I will tweak my settings to keep my FPS to be between 45 and 60 at the maximum fidelity for that range, but I'm not too picky. As long as I have settings that are making an actual impact to performance and visuals, so I can dial it in, I am happy.
Kilsin said:Do you crank the graphics up to max in the games you play for the best visual experience or are you more of a performance type of player with low to medium settings? #PRF #MMORPG #MMO #communitymatters
I crank the visuals to the max that I can without losing performance, then wwill roll back just a shade to prioritize performance over visuals. That being said, I try to buy the best hardware I can afford at the time to try to get both as close to max as I can.
I push for the best visuals that I can get as long as performance is maintained. It's pointless to have hi particle density effects, shadows, smooth edges, etc. if the frame rate blows because it kills my immersion in the game and that's always what I want (as much immersion as I can get). I anticipate that Pantheon will definitely pull me into the game with visuals and sounds. If I start to take a hit in performance, I will drop down settings but only begrudgingly so.
I will update my system when needed to improve performance. I currently have a 1080Ti card mainly for powering VR games I play but will upgrade when the next gen. of nVidia cards are released this year and would get two if it helps me squeeze the absolute most out of Pantheon.
Along this vein, what would be interesting is to see Pantheon ship with a "test" program, sort of like a cut-down version of the 3DMark diagnostic to help you with balancing it. The reason I say that, what might be fast in a dungeon might not necessarily be fast in an open area or in a raid. If there was a program that ran through different graphic scenarios that you might encounter in-game and then make suggestions, and give the option to save the settings to the Pantheon config files, that would be cool.
I doubt that it will be there, bit it would be kind of cool to have something like that.
If I set things so I can enjoy alle the eye candy when I'm meditating on a solitary hill top, everything could grind to a halt later when a huge train passes by in huge dungeon while my group is fighting multiple enemies casting visually spectacular spells. And if I set them to guarantee a useful FPS in the latter case, I'll probably miss a lot of said candy.
Ideally, I would enter a minimum FPS and let the game dynamically crank the settings up when possible and down as needed, maybe guided by video preferences set by me. To what extent such a system is feasible, I don't know.
Kilsin said:Do you crank the graphics up to max in the games you play for the best visual experience or are you more of a performance type of player with low to medium settings? #PRF #MMORPG #MMO #communitymatters
I am all about the mechanics. Performance comes first over visuals. What really happens is that if I cannot have both, I upgrade my machine so I can have both. I very much proudly consider myself a PC snob and will always raise a huge middle finger to anything specced to accomodate console range performance.

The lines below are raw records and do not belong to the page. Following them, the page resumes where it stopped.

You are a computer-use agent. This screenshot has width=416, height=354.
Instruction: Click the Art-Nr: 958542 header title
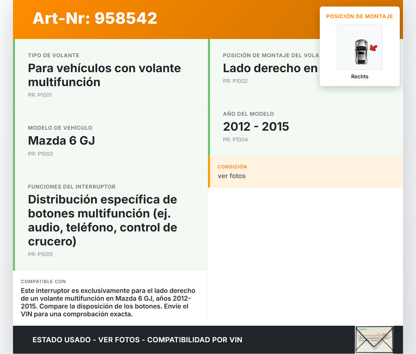point(95,18)
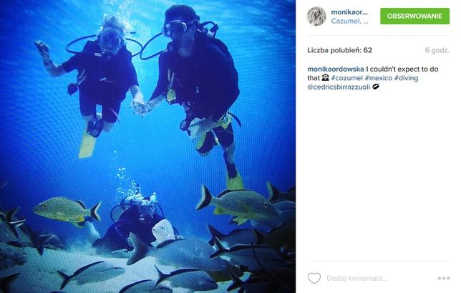The width and height of the screenshot is (461, 293).
Task: Open the #diving hashtag
Action: [x=406, y=78]
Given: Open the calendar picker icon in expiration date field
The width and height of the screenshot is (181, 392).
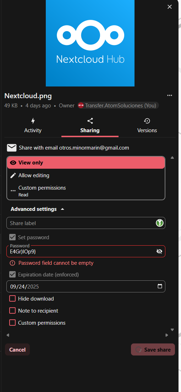Looking at the screenshot, I should [160, 286].
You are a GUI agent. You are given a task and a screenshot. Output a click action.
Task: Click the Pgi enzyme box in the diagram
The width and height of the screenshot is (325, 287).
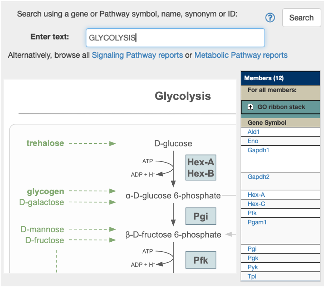(x=201, y=216)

Performance always, first max it up see how well it runs, then tone it back down to get those sweet 60 fps, really important for me to have smooth gameplay, makes the game more enjoyable.
One thing that I feel the need to point out is the fact that minimun settings shouldn't make the game ugly or take objects aways from the screen, it should just be resolutions, textures and effects that change, the game world should stay more or less the same making the game run on low end machines well, but still keeping the art direction and game world as the artist envisioned it. When low setting take away objetcs and make the world feel empty that's bad, because so much of the environmental aesthetic is lost, when the high setting are just a better version of the low setting that's when you get a game that looks good on all machines.
Performance first. If you gave me a game with great gameplay that truly brought back the feel of EQ1, heck I would play that game even if it had EQ1 graphics. I appreciate great graphics, but for me the most important thing is the gaming experience and part of that experience is having good performance, so I will definitely sacrifice graphics for better performance.
Gameplay is super important to me. Great visuals next.
So it depends if I am solo, grouped or if I am raiding. It is great to see many beautiful animations solo or with a small group, but it usually gets too much for the eyes and the PC and the risk is to miss a valuable piece of information (roaming add for example). When I was raiding in the past, I used to low my settings.
Performance over visuals for sure, but you need a decent baseline of visuals if you want to bring in non-hardcore people. I do the same thing as many here and just crank the graphics to maintian at least 45fps anywhere within the game. I run a 1080ti atm also so I tend to upgrade when it is needed to enjoy the ultrawide 3440 resolution.
Simple process
I go for distance first. Shoot that clip plain all the way out. This I only compromise if absolutely necessary.
Then tune the main settings as high as I can get before I see any noticeable drop in performance.
Simple choosing between visual and performance, performance will always win out.